Due in part to the lack of involvement by citizens “Big Brother” and Uncle Sam have become “Mom and Dad.” Because of this, citizens are viewed as children who need to be told what to do, eat, listen to, buy, say and be. How sad it is that many revere this philosophy of irresponsibility. They believe if the government wasn’t involved people would get hurt or killed. They believe people would eat tainted meat and drive cars that are unsafe. They believe everyone would starve in the streets, and no one would be protected from the bully on Facebook. They believe that employers would enslave their employees and, that without government, the world would catch fire and would cease to exist. They also believe that they would no longer feel special, because if it wasn’t for government, other people could call them plain Americans, not using the hyphenated term of their own desire to set them apart from the rest. And, they readily believe that they ARE special and that they should have rights above everyone else.
So, just what does it mean to be an American citizen anymore? Are we so far removed from having to do that we are simply complacent to just be whatever we’re told to be? When did the spirit that was the American Way die? When was the American Dream attained so the rest would be a nightmare of authoritarian rule? When did we give up on ourselves?
It used to be a citizen’s duty to protect the Republic and his/her neighbor. Well, we got so caught-up with competing with our neighbors on a material level that kindness and fellowship fell from our way of life and we have, literally, become islands unto ourselves – afraid of everyone and thing around us.

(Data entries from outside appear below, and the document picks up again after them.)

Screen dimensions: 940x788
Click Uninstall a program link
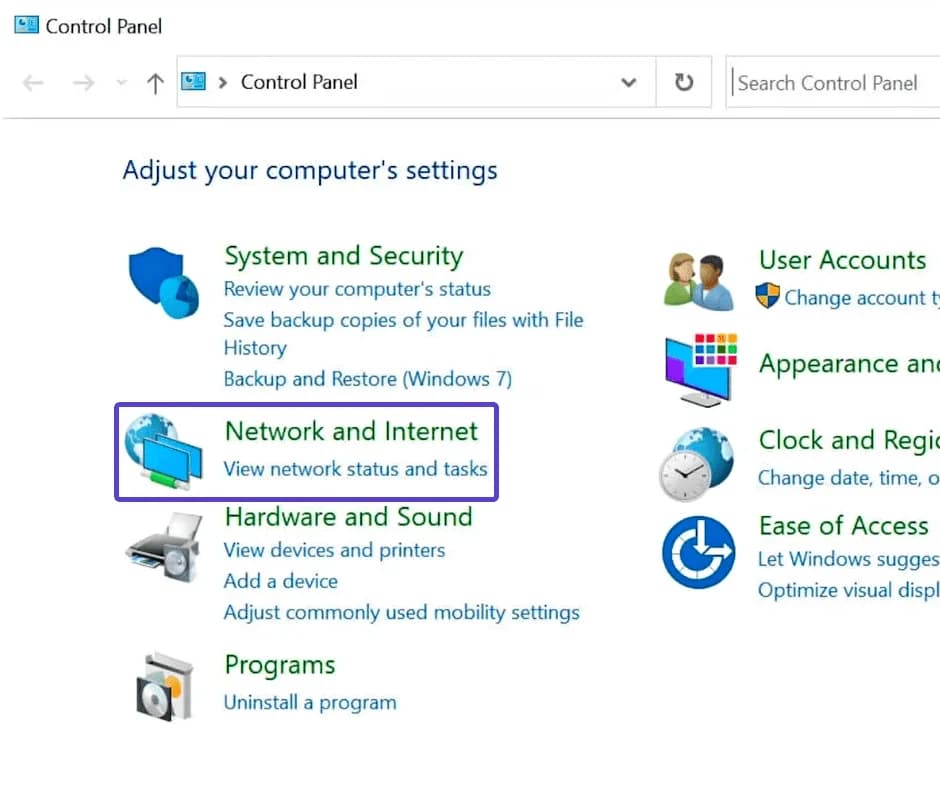(x=309, y=703)
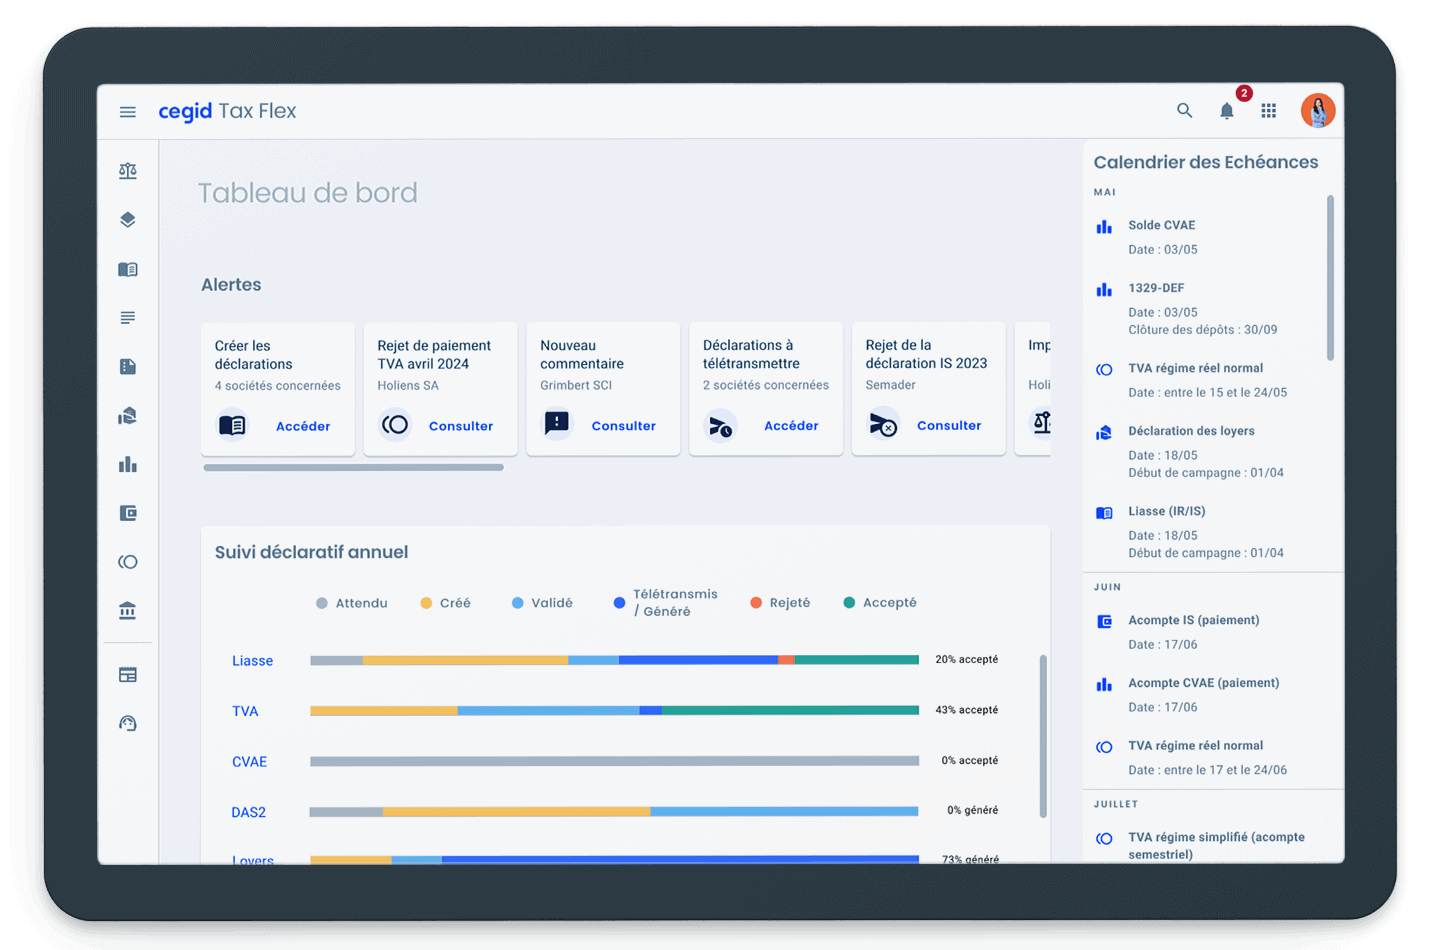Click the alerts horizontal scrollbar
This screenshot has width=1440, height=950.
(353, 467)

The sad fact is most people need the government to be their parents, to protect them – from themselves, even!
People are so far removed from their citizen’s duty of old that they have even lost the knowledge of the Republic, instead replacing it with a democracy which has been designed to give everyone the feeling of having a voice.
It’s a fake feeling, let me tell you!
It is time to do our citizen’s duty! Just what is that you wonder?

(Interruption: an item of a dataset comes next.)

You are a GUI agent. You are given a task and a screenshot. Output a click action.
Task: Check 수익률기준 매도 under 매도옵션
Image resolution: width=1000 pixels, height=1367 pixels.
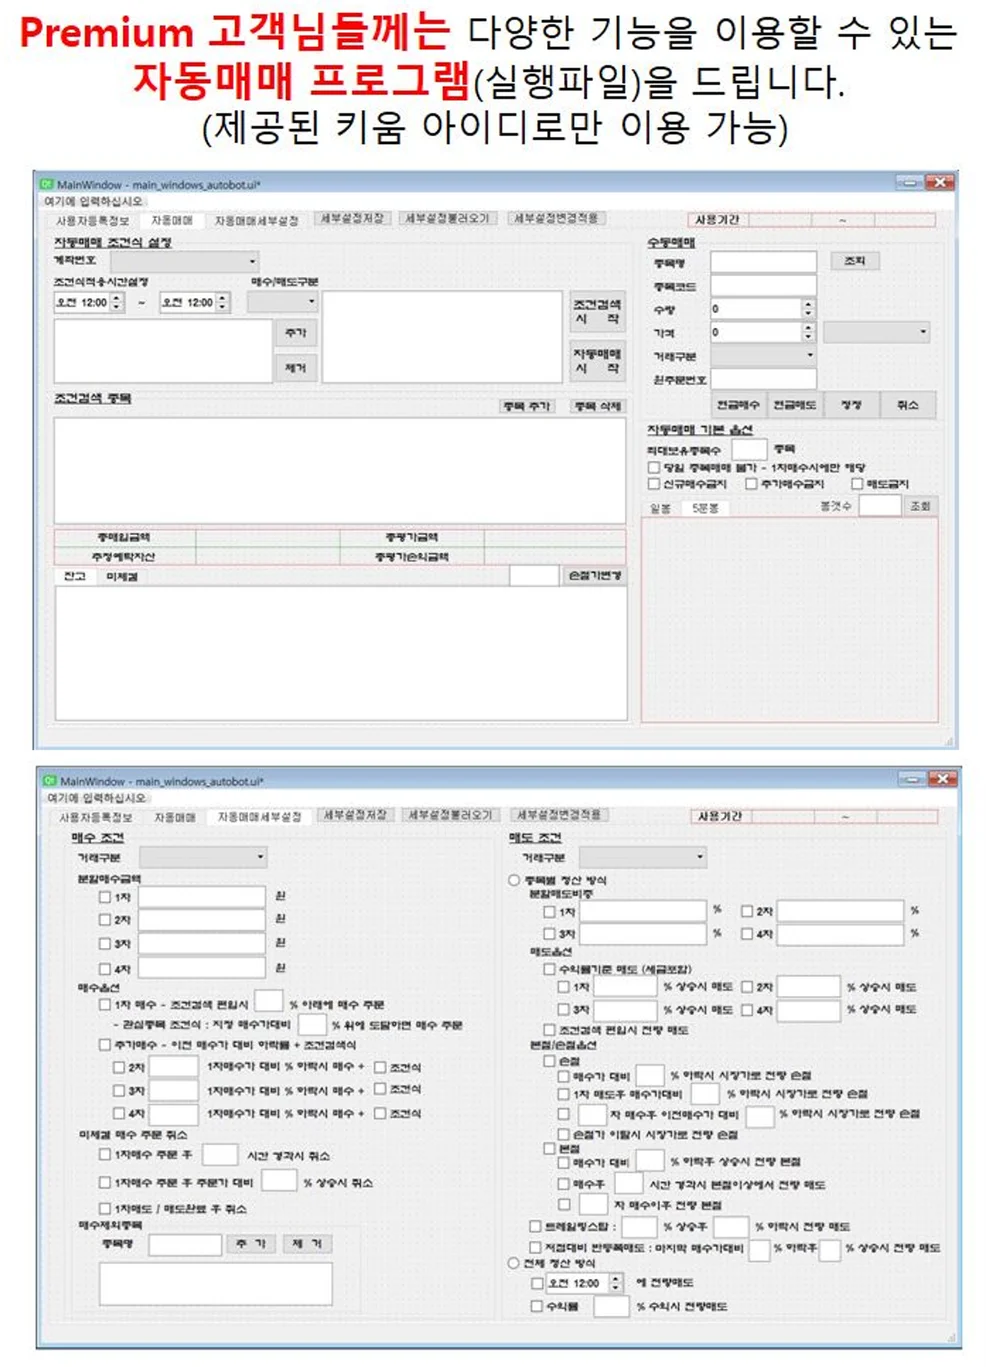[x=549, y=969]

Well, according to conventional modern interpretations, in order to be a good American you must (as Chris Seabury, an eHow Contributor, lists):
Follow All Regulations
1. In America, it is a citizen’s duty to obey the laws enacted by the government, interpreted by the courts, and enforced by the police.
Jury Duty
2. Citizens are often called for jury duty, which they are required to perform. In the United States, all suspects have a right to due process and a trial by jury. Part of ensuring that the criminal justice system works properly is having citizens serve on juries in trials.
Witness
3. If you are witness to a crime, you could be summonsed as a witness. It is your duty as a citizen to inform the authorities of everything that you saw. You could also be called if you did not witness the crime but have information relevant to the case.
Taxes
4. It is all American citizens’ constitutional duty to pay taxes. Taxes are necessary to ensure that various services can be provided, such as national defense, infrastructure, public works, government operations and more.
Selective Service System
5. When American male citizens become 18 years old, they must register with the Selective Service System. Should the government employ a military draft, this is how the government would choose those who would be drafted.
Poppycock! Yeah, I just used that word. That list outlines a good little boy or girl who does what they are told! It has nothing to do with being an American, and honoring that which sets us apart.
I believe that to do our citizen’s duty we have to become champions of the Constitution. Know it. Show it. Fight to your last breath to protect it. It ISthe Republic – at least the foundation that it was created upon. Get to know your neighbors and offer them a hand with something they need. Go to your city council and county commisioner meetings and be involved!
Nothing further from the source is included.